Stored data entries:
Content starts
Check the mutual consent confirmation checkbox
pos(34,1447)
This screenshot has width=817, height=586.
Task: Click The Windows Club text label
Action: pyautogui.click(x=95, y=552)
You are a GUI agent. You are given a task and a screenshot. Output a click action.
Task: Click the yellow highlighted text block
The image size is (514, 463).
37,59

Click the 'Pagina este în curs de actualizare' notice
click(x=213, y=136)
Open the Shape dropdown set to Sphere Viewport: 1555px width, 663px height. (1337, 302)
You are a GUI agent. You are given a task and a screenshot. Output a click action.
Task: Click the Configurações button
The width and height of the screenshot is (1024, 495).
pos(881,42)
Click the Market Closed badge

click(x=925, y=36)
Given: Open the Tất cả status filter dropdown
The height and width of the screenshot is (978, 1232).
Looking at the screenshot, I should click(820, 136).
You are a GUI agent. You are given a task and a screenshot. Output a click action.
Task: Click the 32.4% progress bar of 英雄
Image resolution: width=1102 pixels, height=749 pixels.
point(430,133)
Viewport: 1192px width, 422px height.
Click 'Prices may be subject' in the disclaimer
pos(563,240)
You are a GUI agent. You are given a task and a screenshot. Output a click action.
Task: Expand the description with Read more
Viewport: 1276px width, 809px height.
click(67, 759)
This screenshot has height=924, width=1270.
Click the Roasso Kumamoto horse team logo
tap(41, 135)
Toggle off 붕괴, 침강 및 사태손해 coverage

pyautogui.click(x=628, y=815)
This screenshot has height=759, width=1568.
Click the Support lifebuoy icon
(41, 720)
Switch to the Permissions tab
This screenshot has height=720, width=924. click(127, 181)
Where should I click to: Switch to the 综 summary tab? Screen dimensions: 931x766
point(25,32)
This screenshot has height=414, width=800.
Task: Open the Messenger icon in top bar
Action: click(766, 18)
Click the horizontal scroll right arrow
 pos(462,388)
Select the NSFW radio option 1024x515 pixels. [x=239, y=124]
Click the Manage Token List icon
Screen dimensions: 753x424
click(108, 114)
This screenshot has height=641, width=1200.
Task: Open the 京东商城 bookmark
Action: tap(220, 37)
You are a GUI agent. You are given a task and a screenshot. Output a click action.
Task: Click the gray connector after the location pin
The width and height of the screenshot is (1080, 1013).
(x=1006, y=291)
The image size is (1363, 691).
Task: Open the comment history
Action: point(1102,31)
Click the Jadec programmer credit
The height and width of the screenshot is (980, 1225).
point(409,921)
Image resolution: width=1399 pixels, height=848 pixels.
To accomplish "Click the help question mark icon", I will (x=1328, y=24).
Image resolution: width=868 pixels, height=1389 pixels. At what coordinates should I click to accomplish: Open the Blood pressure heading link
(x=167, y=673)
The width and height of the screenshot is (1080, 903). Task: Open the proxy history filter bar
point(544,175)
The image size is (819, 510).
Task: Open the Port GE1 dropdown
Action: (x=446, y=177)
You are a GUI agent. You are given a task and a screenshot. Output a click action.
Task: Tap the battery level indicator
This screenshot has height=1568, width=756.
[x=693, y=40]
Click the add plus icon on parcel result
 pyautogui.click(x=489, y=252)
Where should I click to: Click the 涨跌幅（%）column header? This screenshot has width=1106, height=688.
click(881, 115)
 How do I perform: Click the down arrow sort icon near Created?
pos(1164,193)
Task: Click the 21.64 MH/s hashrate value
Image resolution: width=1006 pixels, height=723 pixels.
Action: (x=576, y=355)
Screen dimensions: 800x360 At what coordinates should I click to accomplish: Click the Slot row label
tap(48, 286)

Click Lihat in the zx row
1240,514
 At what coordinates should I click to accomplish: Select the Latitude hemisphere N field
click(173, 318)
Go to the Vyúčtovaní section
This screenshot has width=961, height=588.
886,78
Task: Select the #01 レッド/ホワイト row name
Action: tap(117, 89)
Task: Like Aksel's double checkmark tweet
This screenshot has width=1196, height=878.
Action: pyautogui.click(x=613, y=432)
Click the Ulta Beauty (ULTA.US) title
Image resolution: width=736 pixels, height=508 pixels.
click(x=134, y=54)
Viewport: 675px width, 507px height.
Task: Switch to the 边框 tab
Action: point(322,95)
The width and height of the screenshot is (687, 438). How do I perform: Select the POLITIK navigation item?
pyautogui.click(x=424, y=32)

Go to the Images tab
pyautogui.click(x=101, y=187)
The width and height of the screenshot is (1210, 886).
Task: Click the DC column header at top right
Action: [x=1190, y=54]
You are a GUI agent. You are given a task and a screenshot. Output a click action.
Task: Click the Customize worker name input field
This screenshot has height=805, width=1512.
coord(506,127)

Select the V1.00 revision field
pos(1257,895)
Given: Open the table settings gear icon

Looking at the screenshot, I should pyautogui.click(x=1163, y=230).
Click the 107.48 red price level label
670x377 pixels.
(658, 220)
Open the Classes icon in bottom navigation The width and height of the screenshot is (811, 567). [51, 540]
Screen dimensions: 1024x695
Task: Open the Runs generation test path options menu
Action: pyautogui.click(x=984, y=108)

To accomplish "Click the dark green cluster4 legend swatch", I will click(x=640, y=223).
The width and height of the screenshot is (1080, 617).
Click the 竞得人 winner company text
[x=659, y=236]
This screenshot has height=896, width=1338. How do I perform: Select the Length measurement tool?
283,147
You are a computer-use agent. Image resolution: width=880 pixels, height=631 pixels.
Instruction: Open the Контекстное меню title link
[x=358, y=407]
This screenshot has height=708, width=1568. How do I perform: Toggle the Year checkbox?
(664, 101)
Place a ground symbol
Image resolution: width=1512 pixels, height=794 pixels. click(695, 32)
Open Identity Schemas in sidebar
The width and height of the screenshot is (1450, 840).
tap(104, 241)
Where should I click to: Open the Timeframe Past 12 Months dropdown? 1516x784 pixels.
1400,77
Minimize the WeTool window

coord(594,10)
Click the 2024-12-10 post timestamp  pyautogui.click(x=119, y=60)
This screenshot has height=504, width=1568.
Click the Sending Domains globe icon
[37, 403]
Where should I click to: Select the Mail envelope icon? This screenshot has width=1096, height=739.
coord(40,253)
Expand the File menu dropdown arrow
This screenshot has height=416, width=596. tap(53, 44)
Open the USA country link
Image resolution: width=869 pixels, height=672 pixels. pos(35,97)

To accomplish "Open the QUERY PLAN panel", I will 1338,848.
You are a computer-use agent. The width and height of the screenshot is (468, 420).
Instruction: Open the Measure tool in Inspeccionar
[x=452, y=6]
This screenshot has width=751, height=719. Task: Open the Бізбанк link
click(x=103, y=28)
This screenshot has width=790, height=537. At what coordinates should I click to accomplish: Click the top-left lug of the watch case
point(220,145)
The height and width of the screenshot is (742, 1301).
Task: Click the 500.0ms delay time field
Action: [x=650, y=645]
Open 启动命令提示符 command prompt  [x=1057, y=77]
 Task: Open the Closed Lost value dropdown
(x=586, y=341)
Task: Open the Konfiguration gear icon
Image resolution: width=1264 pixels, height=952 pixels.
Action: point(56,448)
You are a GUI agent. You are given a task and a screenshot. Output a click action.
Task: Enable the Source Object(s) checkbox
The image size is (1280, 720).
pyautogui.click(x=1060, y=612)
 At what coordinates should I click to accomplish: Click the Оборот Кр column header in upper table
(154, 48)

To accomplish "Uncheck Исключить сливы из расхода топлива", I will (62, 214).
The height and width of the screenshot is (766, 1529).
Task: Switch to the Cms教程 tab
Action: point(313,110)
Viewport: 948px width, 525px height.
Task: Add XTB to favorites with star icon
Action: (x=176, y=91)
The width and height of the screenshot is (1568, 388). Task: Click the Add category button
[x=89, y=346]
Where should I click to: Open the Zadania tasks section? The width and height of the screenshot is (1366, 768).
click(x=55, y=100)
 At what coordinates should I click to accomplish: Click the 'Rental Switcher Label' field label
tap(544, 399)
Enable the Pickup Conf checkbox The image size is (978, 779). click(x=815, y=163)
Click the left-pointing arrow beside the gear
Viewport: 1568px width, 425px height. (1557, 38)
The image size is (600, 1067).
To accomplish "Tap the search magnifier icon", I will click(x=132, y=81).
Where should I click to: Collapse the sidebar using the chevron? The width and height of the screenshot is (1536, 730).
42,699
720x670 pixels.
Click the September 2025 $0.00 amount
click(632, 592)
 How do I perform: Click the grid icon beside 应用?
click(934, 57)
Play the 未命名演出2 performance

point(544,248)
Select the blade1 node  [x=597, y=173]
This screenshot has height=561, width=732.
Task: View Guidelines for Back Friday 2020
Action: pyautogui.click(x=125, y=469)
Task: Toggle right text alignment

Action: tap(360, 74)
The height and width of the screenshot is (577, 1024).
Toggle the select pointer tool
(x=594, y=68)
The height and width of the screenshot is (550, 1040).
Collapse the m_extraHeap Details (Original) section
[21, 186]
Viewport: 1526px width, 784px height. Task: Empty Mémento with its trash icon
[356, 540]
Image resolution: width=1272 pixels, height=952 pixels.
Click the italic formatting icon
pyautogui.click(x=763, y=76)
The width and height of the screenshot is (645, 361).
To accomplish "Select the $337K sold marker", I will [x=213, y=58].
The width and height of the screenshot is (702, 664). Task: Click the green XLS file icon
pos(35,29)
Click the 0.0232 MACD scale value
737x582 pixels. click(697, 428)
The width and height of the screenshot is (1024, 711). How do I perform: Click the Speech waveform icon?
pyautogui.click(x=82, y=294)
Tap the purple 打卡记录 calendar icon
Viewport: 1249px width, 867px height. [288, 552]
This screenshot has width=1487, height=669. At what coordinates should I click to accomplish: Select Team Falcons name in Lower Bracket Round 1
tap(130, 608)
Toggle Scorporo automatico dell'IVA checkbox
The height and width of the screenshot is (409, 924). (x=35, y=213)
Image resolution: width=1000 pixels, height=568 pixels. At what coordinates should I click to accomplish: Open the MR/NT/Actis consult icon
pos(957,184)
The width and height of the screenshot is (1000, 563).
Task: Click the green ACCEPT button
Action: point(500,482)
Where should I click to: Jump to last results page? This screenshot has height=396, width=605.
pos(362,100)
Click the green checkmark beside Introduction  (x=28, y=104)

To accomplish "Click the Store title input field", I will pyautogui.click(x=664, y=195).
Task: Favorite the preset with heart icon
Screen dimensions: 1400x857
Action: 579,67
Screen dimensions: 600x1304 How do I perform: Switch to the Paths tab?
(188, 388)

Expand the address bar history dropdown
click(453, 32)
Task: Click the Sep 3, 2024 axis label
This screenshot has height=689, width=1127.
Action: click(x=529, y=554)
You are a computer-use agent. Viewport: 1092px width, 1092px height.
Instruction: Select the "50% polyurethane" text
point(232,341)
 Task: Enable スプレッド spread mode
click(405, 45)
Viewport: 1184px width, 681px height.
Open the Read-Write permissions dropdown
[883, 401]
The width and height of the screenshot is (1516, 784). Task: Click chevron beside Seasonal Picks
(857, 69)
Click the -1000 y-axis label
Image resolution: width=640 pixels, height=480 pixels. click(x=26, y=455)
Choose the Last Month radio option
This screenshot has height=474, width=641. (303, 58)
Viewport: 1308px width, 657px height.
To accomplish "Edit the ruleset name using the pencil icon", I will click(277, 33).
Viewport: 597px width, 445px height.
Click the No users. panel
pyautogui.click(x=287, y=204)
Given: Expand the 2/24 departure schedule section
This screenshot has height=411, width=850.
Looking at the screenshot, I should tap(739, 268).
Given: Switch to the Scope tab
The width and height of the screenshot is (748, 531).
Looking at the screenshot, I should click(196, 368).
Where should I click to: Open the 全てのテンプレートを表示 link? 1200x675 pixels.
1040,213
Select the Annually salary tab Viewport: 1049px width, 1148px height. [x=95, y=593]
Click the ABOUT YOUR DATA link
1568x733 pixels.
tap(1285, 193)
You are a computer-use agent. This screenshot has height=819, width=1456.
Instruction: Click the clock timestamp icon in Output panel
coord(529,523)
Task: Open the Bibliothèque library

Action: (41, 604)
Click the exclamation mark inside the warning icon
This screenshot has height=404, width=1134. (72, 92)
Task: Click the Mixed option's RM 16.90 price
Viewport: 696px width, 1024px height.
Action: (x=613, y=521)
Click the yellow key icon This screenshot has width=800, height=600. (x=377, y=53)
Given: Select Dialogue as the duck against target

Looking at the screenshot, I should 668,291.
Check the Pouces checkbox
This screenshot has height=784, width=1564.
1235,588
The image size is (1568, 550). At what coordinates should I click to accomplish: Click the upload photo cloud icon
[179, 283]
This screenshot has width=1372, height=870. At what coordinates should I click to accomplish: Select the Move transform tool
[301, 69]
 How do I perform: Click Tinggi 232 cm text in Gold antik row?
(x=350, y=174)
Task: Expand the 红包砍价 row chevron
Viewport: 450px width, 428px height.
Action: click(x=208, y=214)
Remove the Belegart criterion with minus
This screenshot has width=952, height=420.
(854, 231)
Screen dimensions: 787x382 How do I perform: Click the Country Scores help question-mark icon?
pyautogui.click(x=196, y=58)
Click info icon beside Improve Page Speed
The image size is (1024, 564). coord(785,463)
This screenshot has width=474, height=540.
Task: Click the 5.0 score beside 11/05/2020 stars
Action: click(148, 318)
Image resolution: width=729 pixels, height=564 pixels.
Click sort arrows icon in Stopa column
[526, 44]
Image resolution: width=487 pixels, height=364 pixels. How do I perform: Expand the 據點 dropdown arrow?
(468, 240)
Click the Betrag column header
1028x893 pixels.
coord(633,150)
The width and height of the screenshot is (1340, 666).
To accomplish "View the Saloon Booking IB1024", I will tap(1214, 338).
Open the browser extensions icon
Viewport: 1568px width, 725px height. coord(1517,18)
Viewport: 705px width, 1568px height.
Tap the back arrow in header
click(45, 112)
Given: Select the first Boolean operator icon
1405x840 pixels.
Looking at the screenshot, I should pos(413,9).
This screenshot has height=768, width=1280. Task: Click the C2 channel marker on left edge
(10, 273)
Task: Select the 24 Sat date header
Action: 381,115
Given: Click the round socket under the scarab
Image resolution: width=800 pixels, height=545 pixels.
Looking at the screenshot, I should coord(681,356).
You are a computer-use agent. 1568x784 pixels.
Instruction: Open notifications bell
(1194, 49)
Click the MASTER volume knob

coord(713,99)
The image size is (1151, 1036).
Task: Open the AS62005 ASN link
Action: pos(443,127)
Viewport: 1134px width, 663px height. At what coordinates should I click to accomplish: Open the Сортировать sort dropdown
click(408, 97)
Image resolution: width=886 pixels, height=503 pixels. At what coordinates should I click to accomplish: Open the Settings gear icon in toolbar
Content ends
● **To do**: Going back over the entries above, copy word for word every line from the one that has "Image resolution: width=1264" on through the one that has "Task: Enable the Source Object(s) checkbox".

● **Response to this exercise**:
Image resolution: width=1264 pixels, height=952 pixels.
Action: point(56,448)
You are a GUI agent. You are given a task and a screenshot. Output a click action.
Task: Enable the Source Object(s) checkbox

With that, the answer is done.